The Science Behind Our Recommendation Engine
Our Engagement Suite is designed to keep your visitors on your site longer and to keep them coming back. We can't make your content better -- that part is up to you. But when you have great content, we want to make sure that your visitors can discover it easily.
One of the most important features in Slickstream is what we call our "recommendation engine". This lives "in the cloud". We maintain a complete model of all of the content on your site. And we watch every pageview and every click by every visitor to your site. We use all of that data to make predictions about what content to bring to the attention of your visitors. That's what the recommendation engine does.
Slickstream widgets are the means by which we use that data to present content discovery opportunities to your visitors. Our primary widgets supporting recommendations are our "filmstrips". These are widgets that we inject into your pages that make it easy for visitors to see other things on your site that may interest them.
Let's start at the "top" and work our way down.
Here's a look at a filmstrip when we inject it inline near the top of a page. The filmstrip can go anywhere (and will adapt to the space it is given). But we find that it works best near (usually below) your banner and above the content. This is where people naturally go when they are thinking about navigation. Also, before they get into the details of the content, it reminds them that there are other opportunities waiting for them when they finish here.

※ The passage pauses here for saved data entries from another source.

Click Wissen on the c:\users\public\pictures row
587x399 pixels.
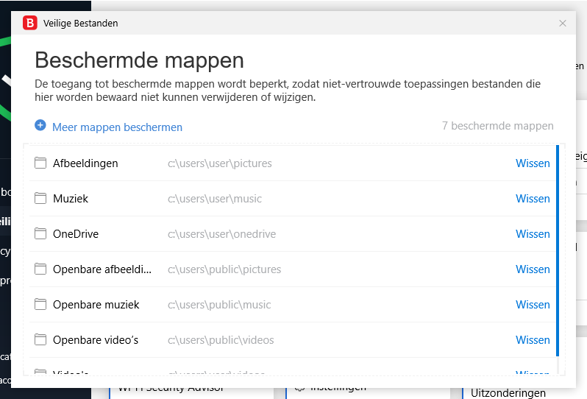click(x=533, y=269)
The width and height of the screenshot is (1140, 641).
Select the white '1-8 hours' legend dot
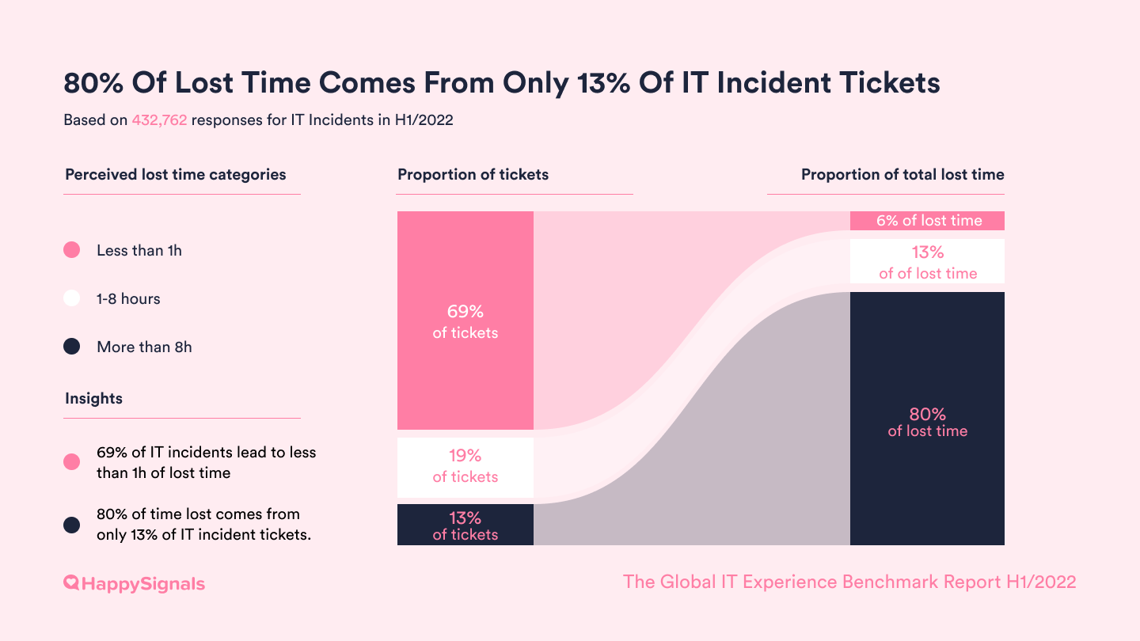(x=72, y=298)
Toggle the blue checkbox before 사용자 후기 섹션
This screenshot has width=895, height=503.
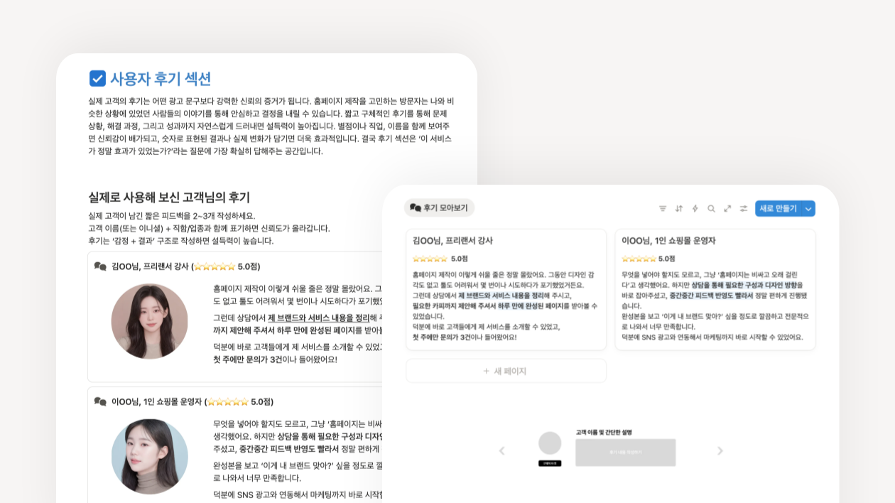97,78
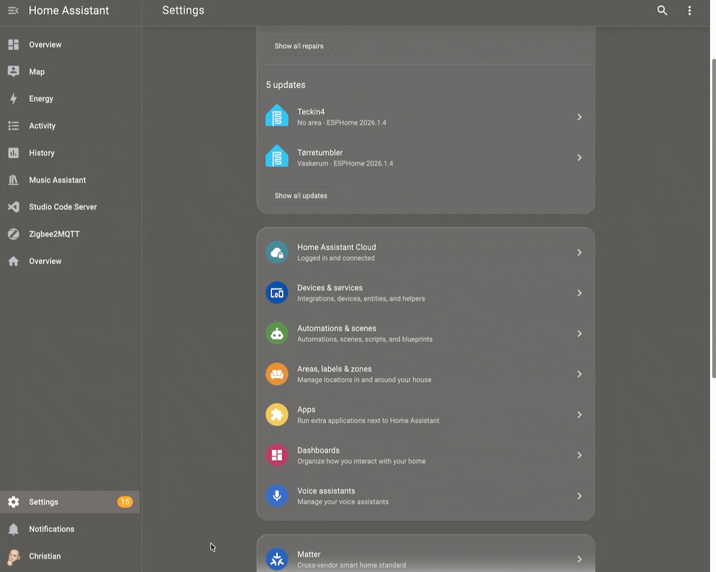
Task: Open search with the magnifier icon
Action: click(x=662, y=10)
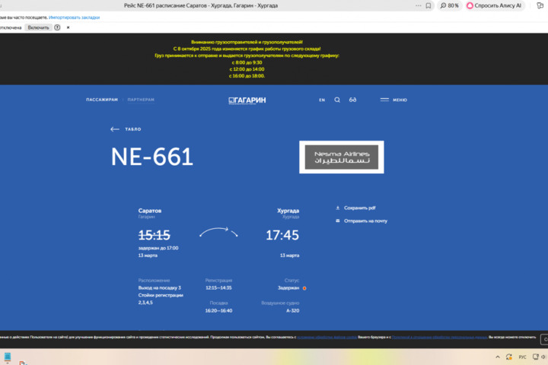This screenshot has width=548, height=365.
Task: Open the browser zoom 80% indicator
Action: coord(449,5)

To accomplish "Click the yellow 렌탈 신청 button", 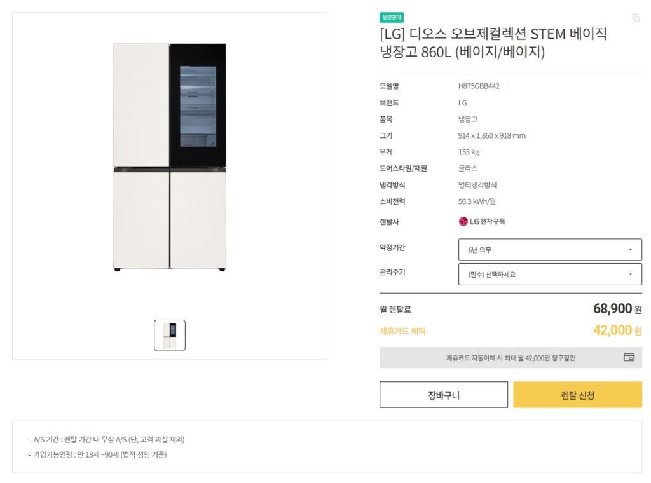I will 577,394.
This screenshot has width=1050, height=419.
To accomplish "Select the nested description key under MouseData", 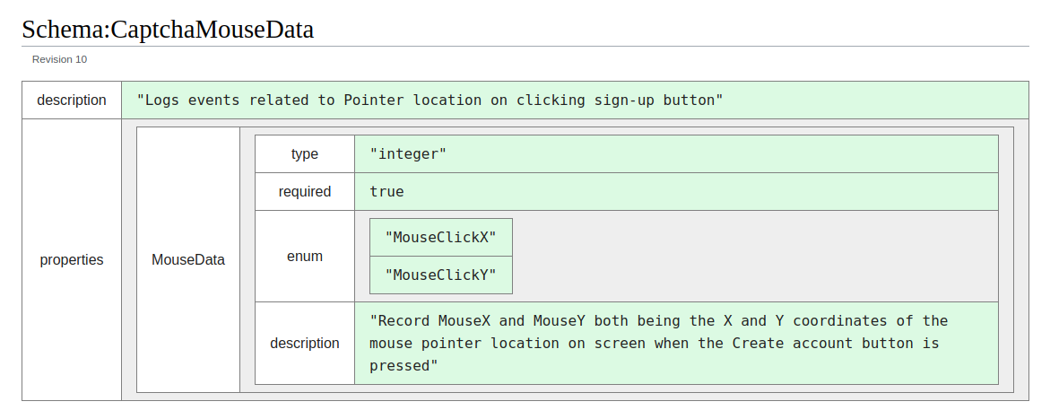I will (305, 344).
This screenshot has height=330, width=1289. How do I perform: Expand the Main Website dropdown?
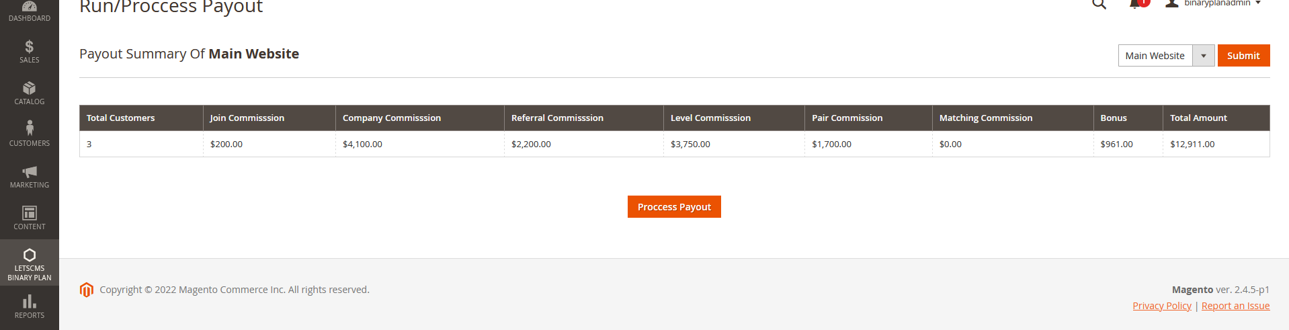point(1203,56)
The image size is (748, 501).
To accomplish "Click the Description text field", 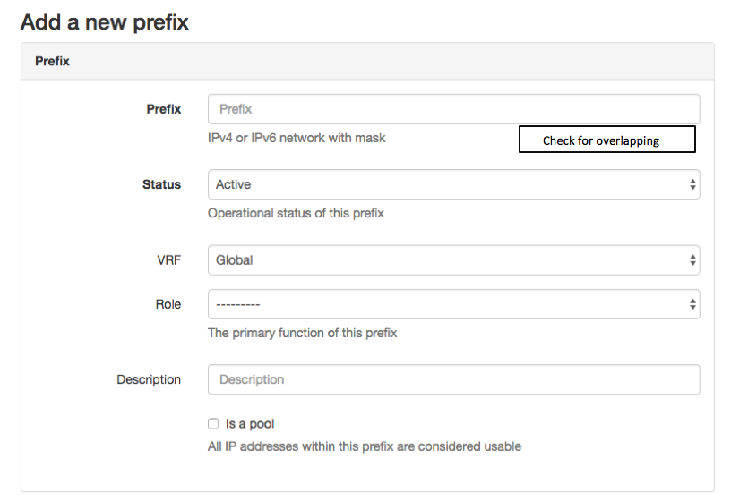I will tap(453, 379).
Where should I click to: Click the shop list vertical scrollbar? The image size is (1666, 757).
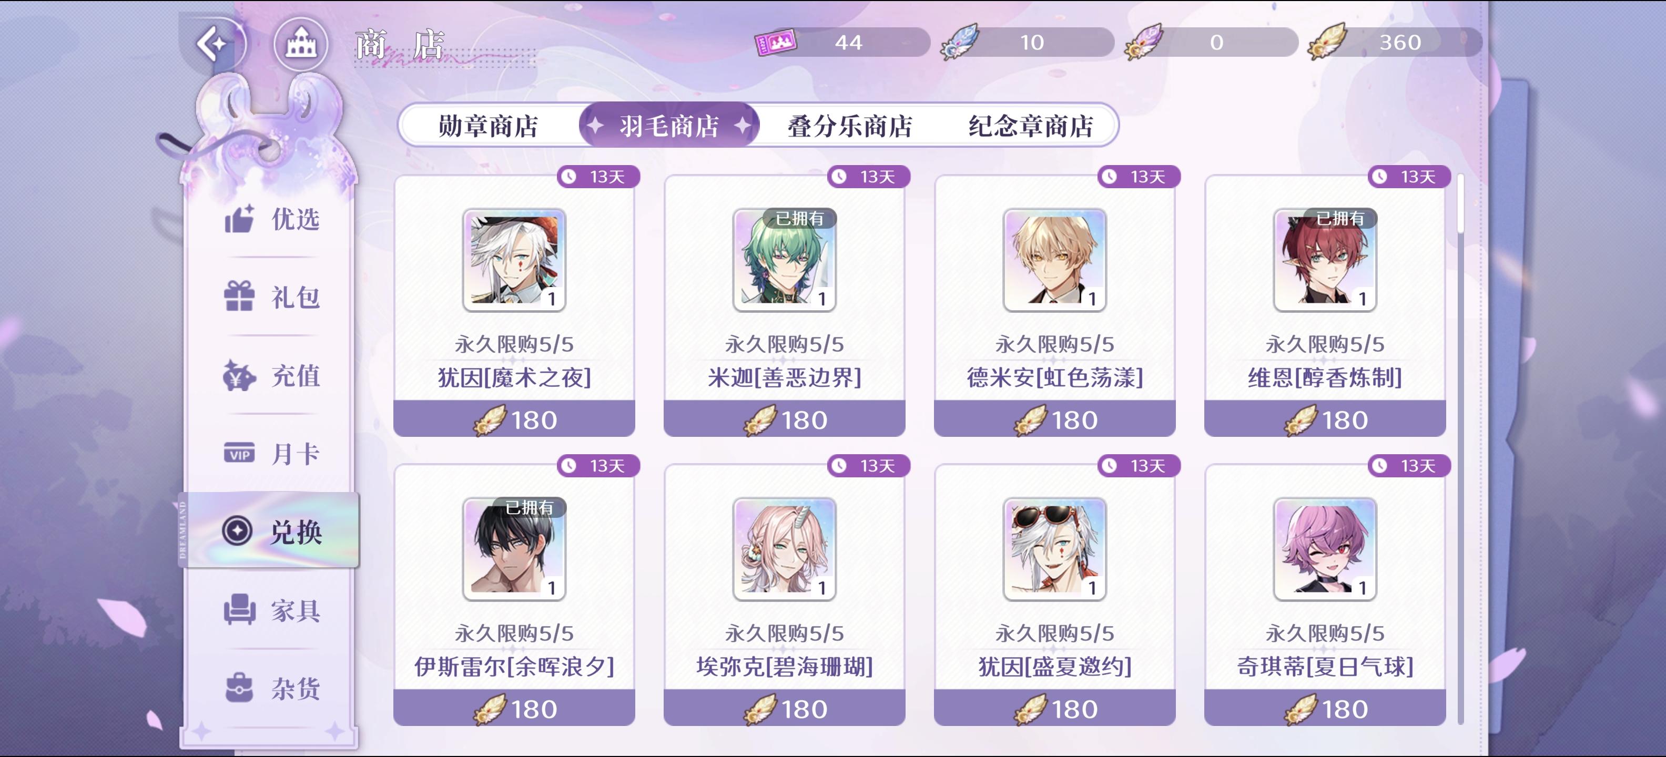tap(1460, 448)
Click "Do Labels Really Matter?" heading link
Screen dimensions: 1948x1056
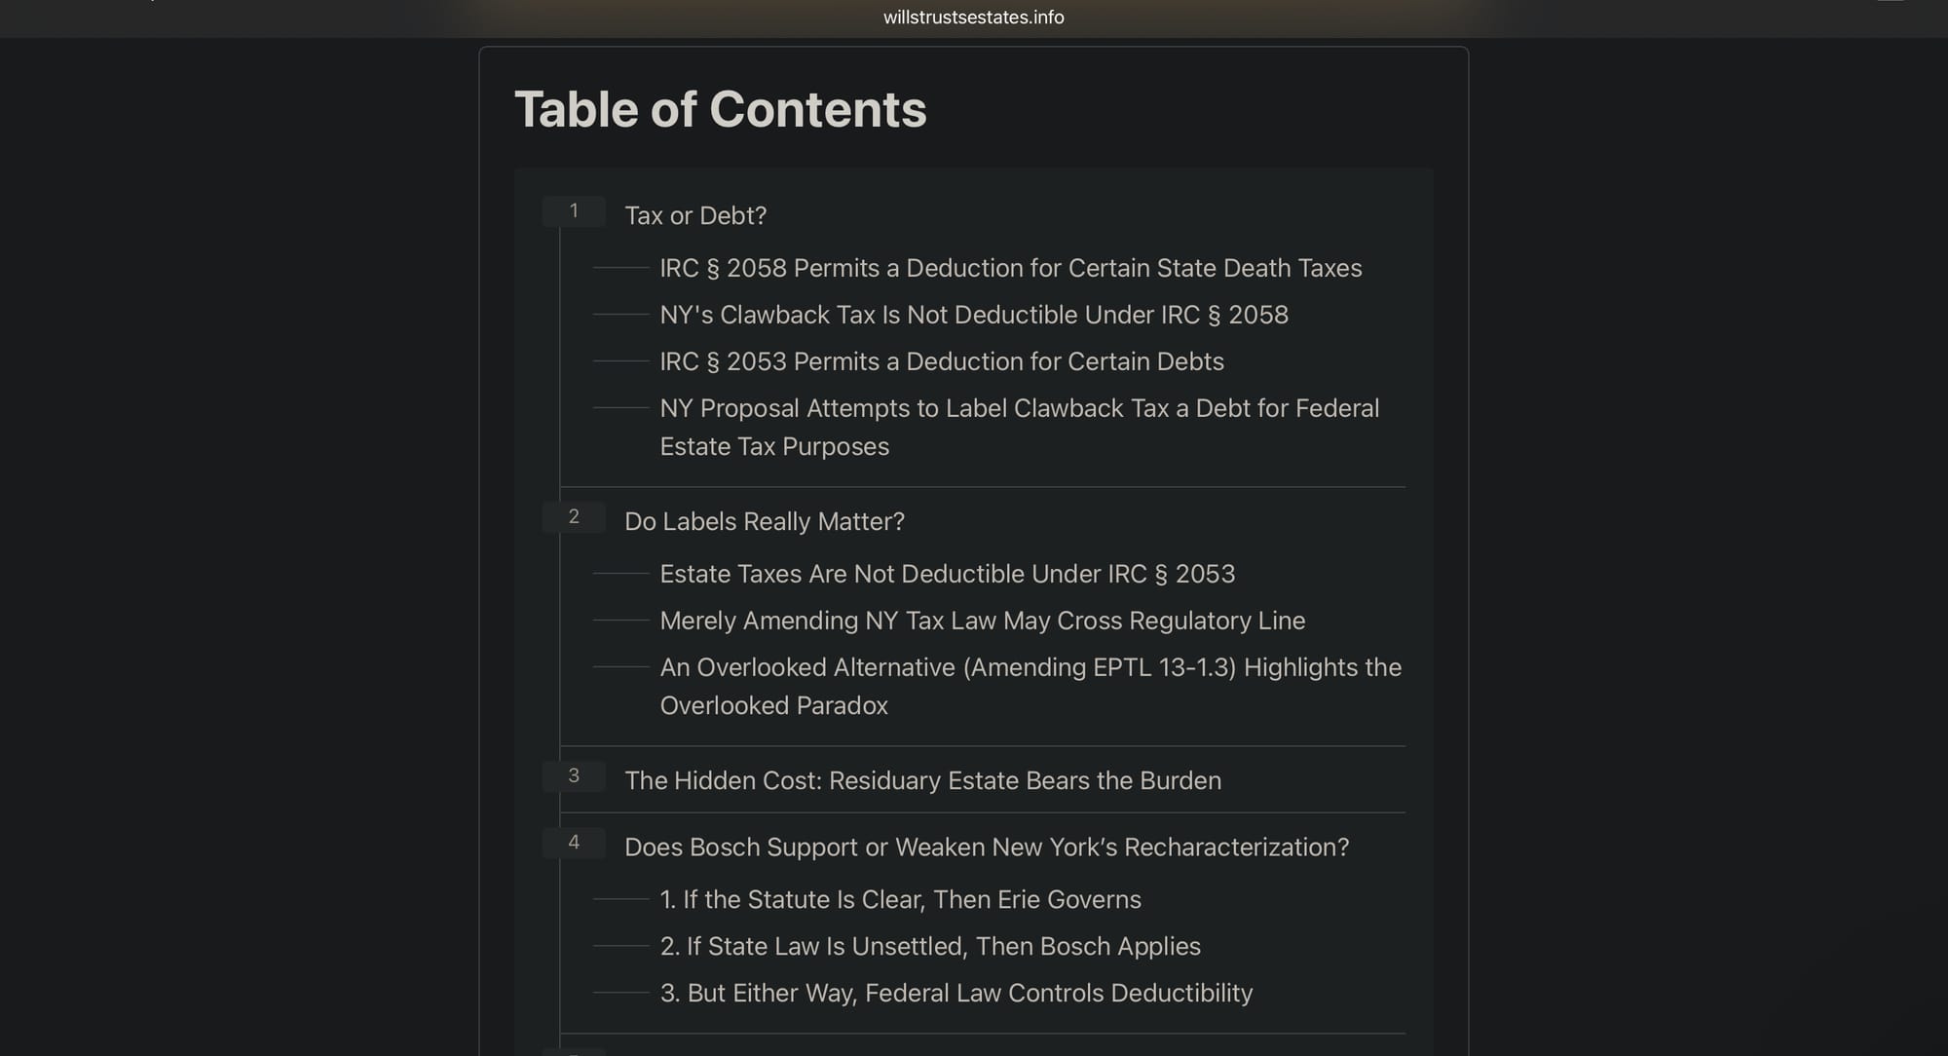click(766, 521)
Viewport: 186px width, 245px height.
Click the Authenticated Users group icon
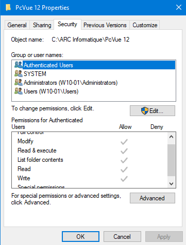(19, 65)
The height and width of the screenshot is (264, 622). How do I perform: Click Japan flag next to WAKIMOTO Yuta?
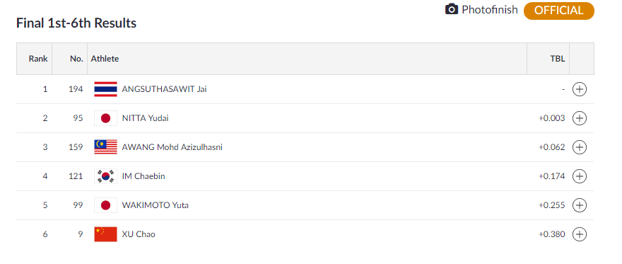pyautogui.click(x=105, y=205)
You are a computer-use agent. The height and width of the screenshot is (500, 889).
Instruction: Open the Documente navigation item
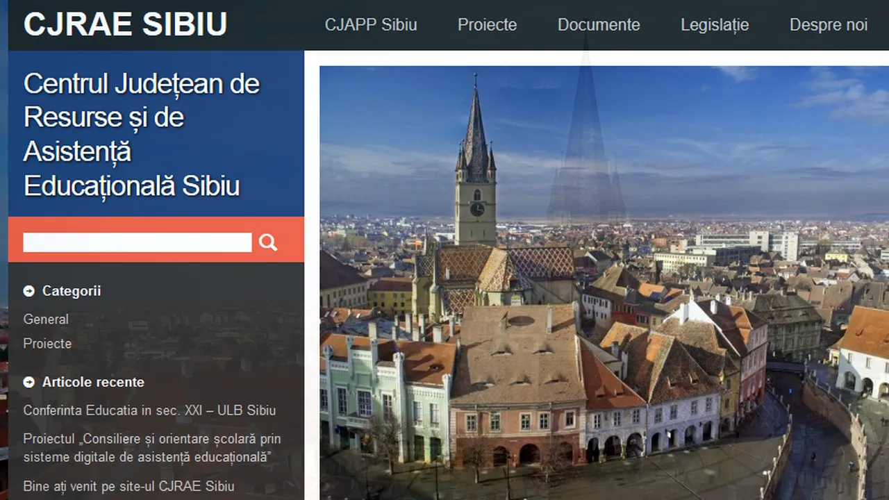coord(598,25)
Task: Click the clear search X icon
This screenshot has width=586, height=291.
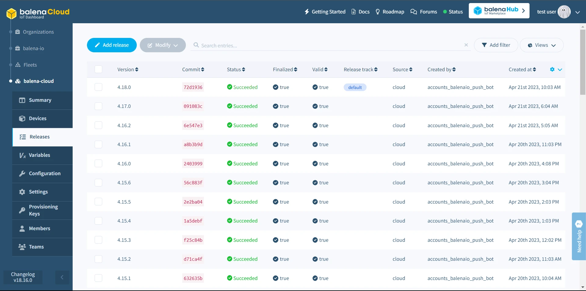Action: point(466,45)
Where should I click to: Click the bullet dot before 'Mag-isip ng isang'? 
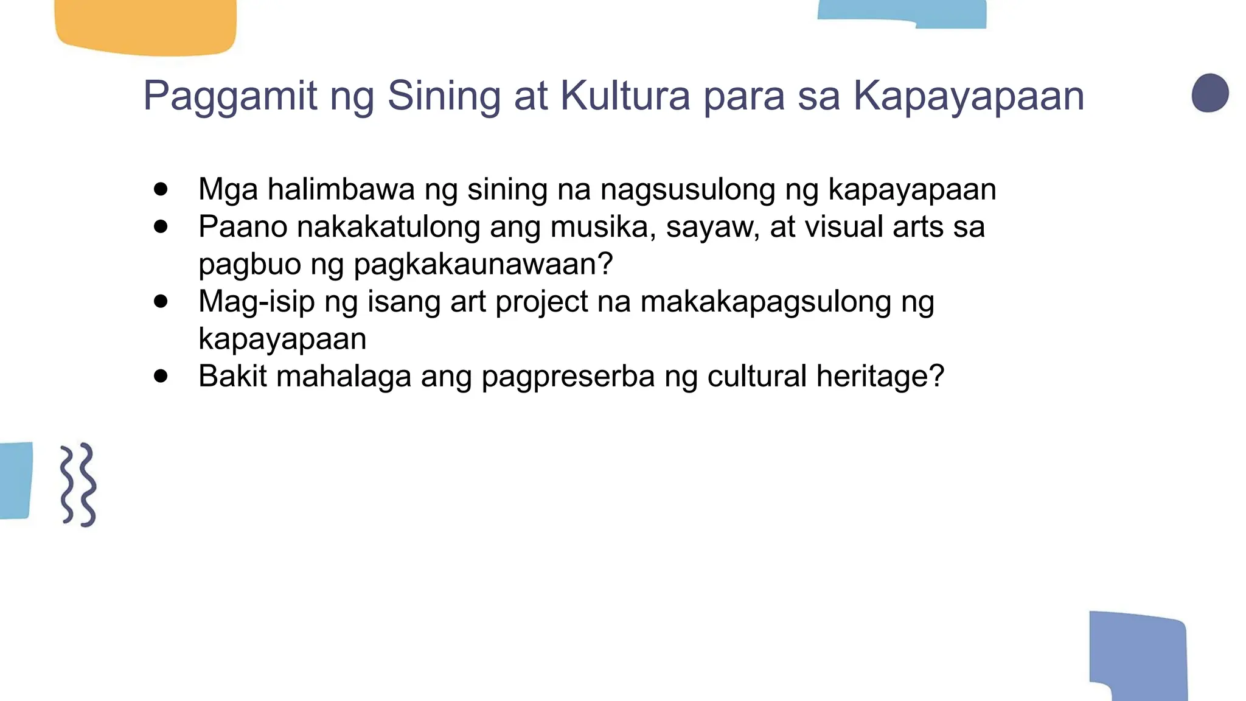(161, 301)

The filmstrip is highly configurable. Depending on the site and images, we may use a variety of different presentations. For example, here's another example of a filmstrip on a site with images that contain their own text:
This first filmstrip appears inline in your content. As the viewer scrolls down the page, it scrolls off along with your content.
We realized that when visitors are starting to finish with your content, they usually start scrolling back to the top of the page. This is a great opportunity to grab them before they leave your page. So we invented the "filmstrip toolbar" widget. This is a "sister" to the filmstrip widget. It looks similar (although not identical because of where it appears) but is attached to the top of the screen (although can be linked to an existing sticky banner if you have one). You can decide whether you'd like it stuck to the top of the page all the time -- although we usually have it appear only when the user is scrolling backward toward the top of the page. Here's what it looks like:
Notice that these filmstrips are scrollable. Using a gesture, visitors can find more and more content available there. We call it "infinite scrolling" because the more they scroll, the more content they'll find until they've reached almost everything on your site!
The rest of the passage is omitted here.